* START *
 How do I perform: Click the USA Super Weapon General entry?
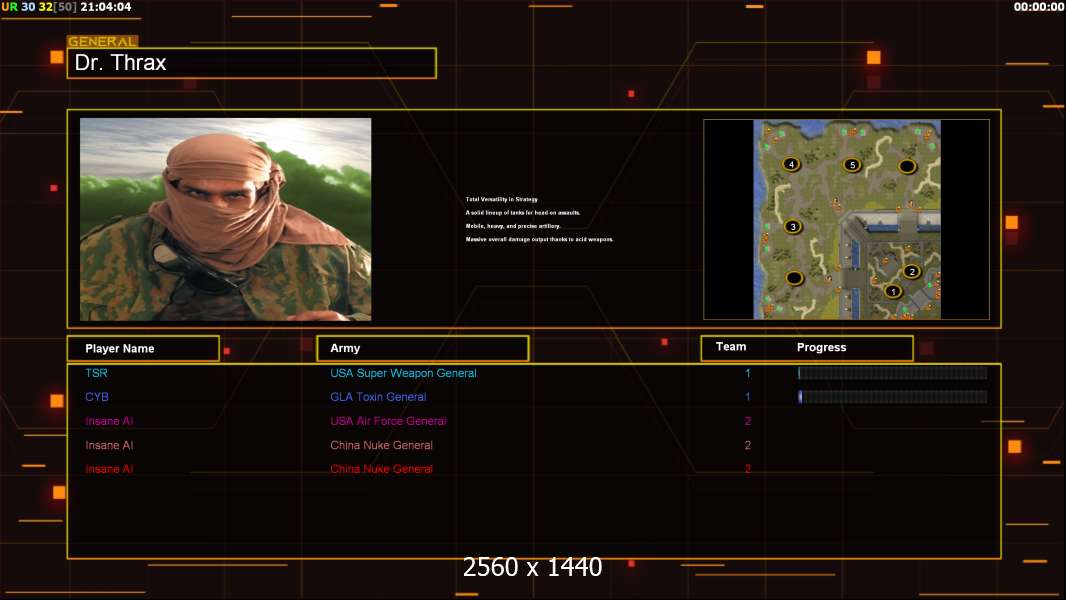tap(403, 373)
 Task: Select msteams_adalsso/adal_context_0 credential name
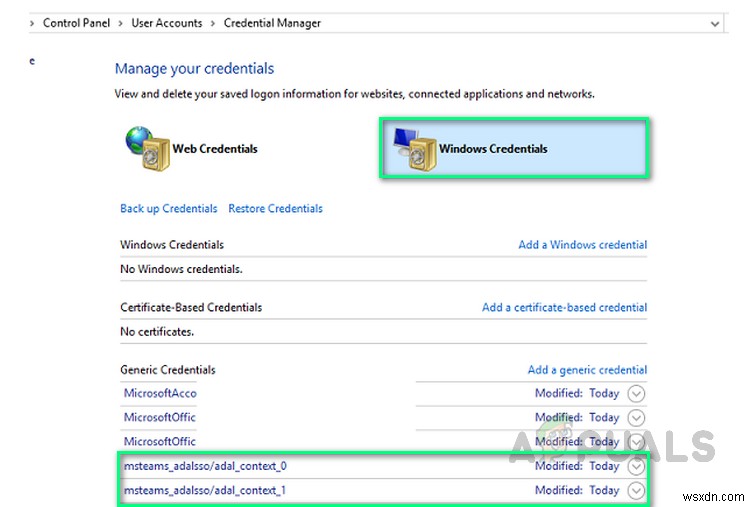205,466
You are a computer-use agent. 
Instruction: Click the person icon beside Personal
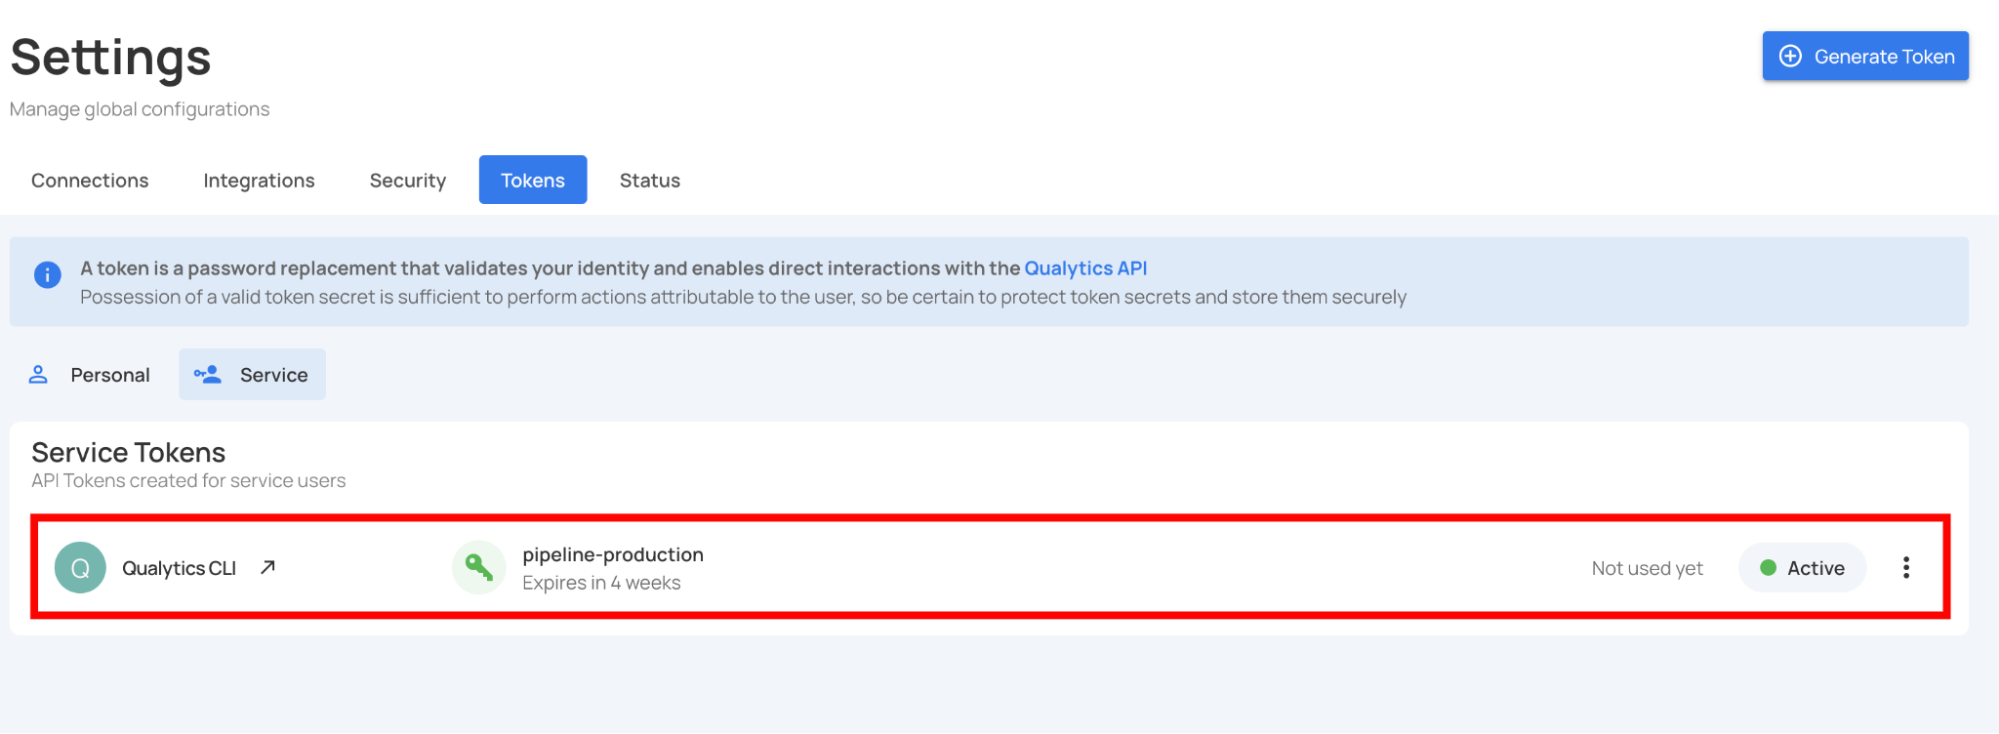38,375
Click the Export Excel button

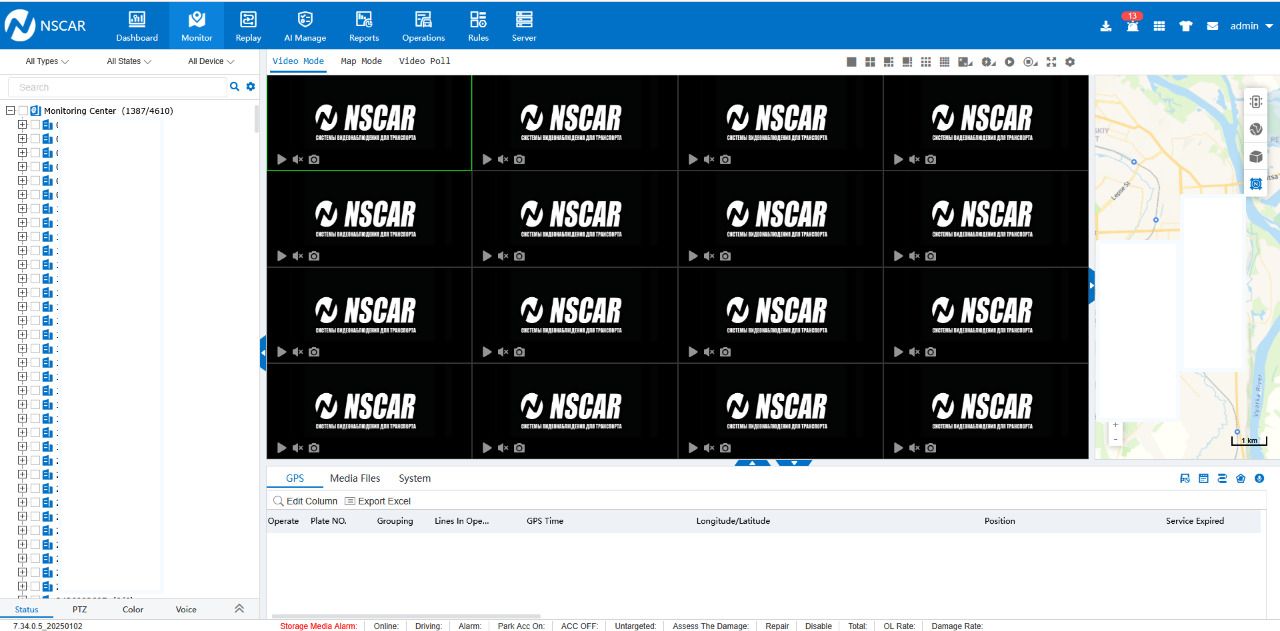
* END *
Task objective:
Arrange every line of text in the material above as a numbered list, skipping blank lines and leaving the pictures out of your answer.

Solution to this exercise:
1.  How do I perform: Click the USA Super Weapon General entry?
2. tap(403, 373)
3.  Task: Select msteams_adalsso/adal_context_0 credential name
4. 205,466
5. You are a computer-use agent. 
6. Instruction: Click the person icon beside Personal
7. 38,375
8. Click the Export Excel button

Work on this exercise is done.